[Your objective]:
In the excerpt below on automorphisms of a group, reproduce the passage that begins with the words "In particular, \(Z(G)=\gamma" and ends with "as \(f=f(a,b,c,d,\alpha ,\beta )\).".

[Page excerpt]:
···

1.1 Conjugacy classes of automorphisms of \({\mathbb {Z}}_p^2\rtimes {\mathbb {Z}}_p\)

In this section we will use the power-commutator presentation of the group \(G={\mathbb {Z}}_p^2\rtimes {\mathbb {Z}}_p\) as

$$\begin{aligned} G=\langle g_1, g_2, g_3,\, | \, [g_2,g_1]=g_3\rangle . \end{aligned}$$

In particular, \(Z(G)=\gamma _1(G)=\langle g_3\rangle \). The automorphisms of G are given by the mappings

$$\begin{aligned} f= \left\{ \begin{array}{l} g_1\mapsto g_1^a g_2^c g_3^\alpha \\ g_2\mapsto g_1^b g_2^d g_3^\beta ,\\ g_3\mapsto g_3^{ad-bc} \end{array}\right. \end{aligned}$$

where \(a,b,c,d,\alpha ,\beta \in \{0,\ldots ,p-1\}\) and \(ad-bc\ne 0\). We will denote such automorphism as \(f=f(a,b,c,d,\alpha ,\beta )\).

···

[Dataset rows]:
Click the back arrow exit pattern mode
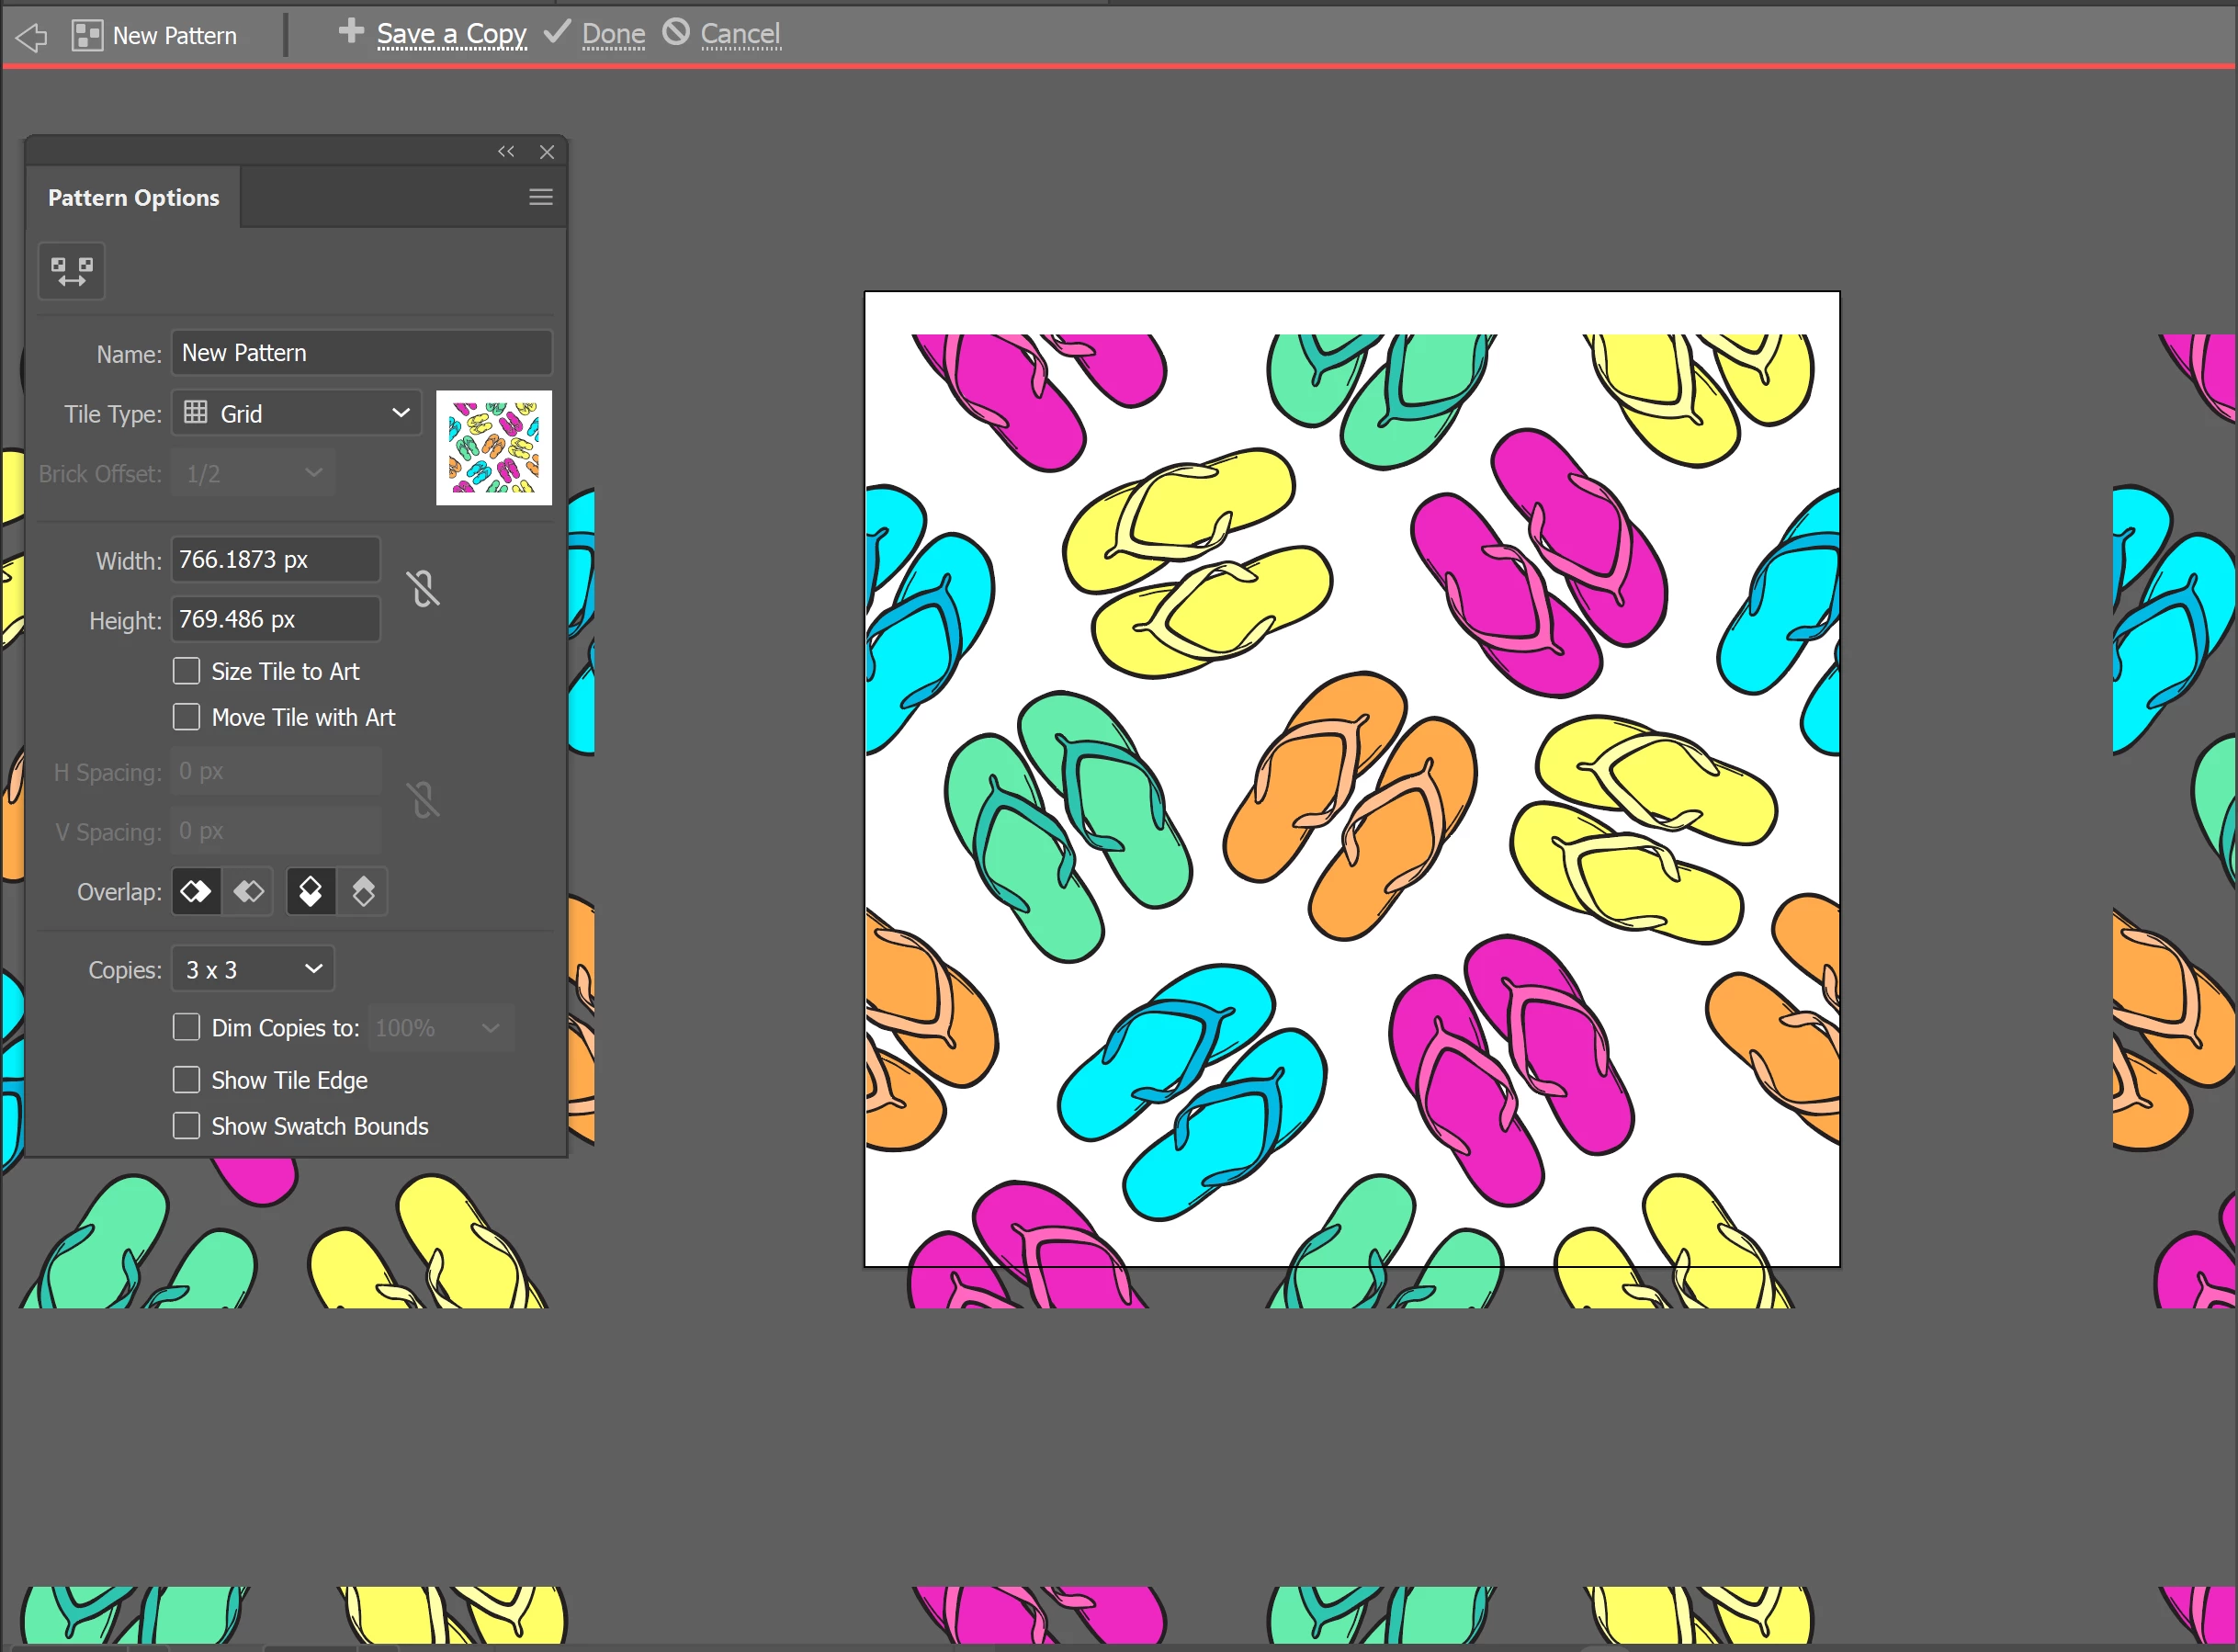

···

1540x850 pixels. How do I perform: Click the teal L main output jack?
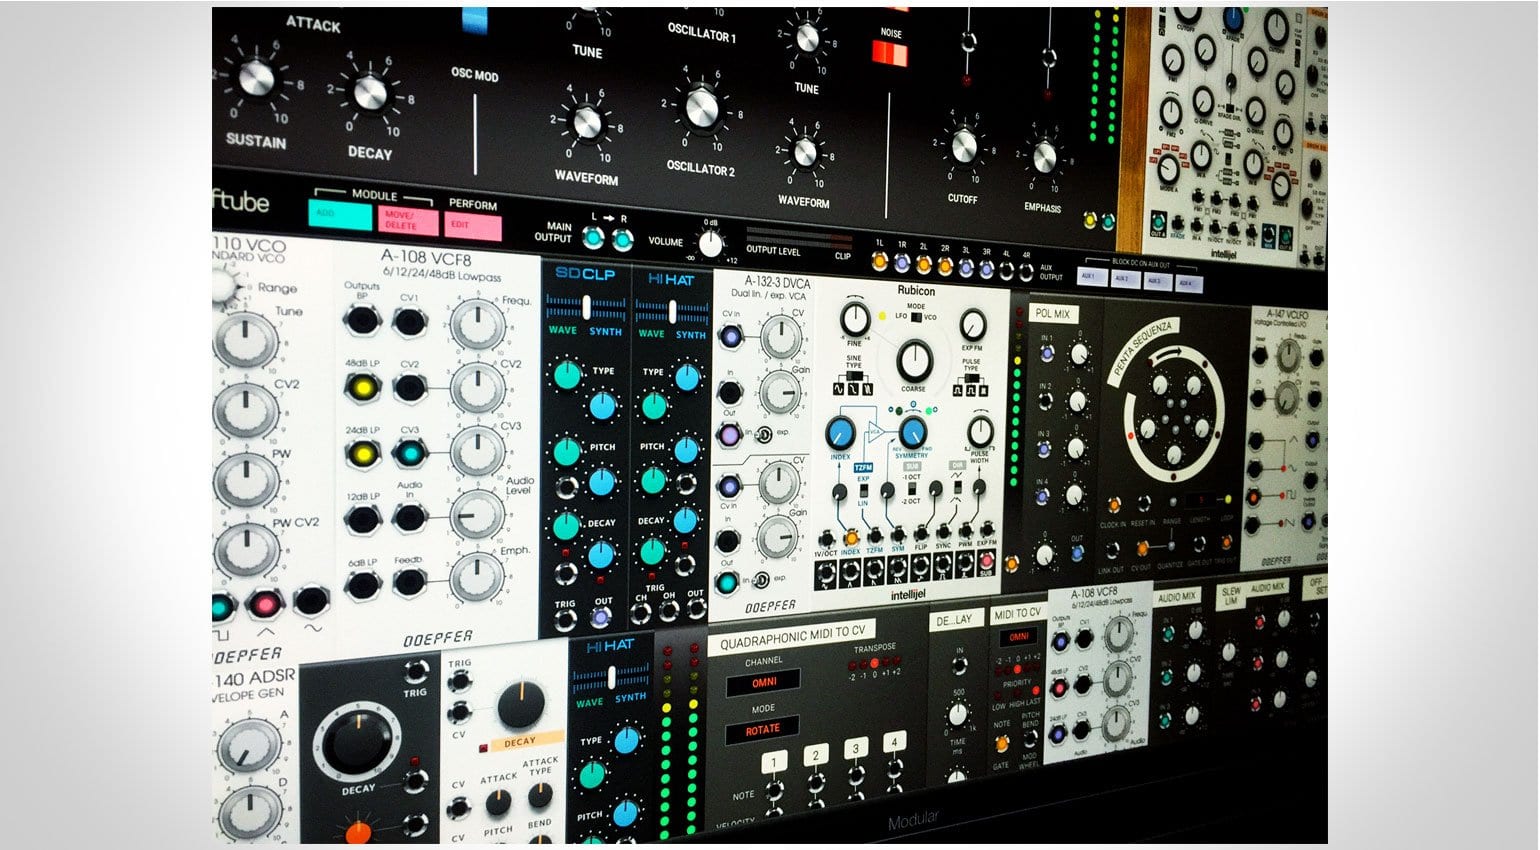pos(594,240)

···

[Result of the exercise]:
In particular, \(Z(G)=\gamma _1(G)=\langle g_3\rangle \). The automorphisms of G are given by the mappings

$$\begin{aligned} f= \left\{ \begin{array}{l} g_1\mapsto g_1^a g_2^c g_3^\alpha \\ g_2\mapsto g_1^b g_2^d g_3^\beta ,\\ g_3\mapsto g_3^{ad-bc} \end{array}\right. \end{aligned}$$

where \(a,b,c,d,\alpha ,\beta \in \{0,\ldots ,p-1\}\) and \(ad-bc\ne 0\). We will denote such automorphism as \(f=f(a,b,c,d,\alpha ,\beta )\).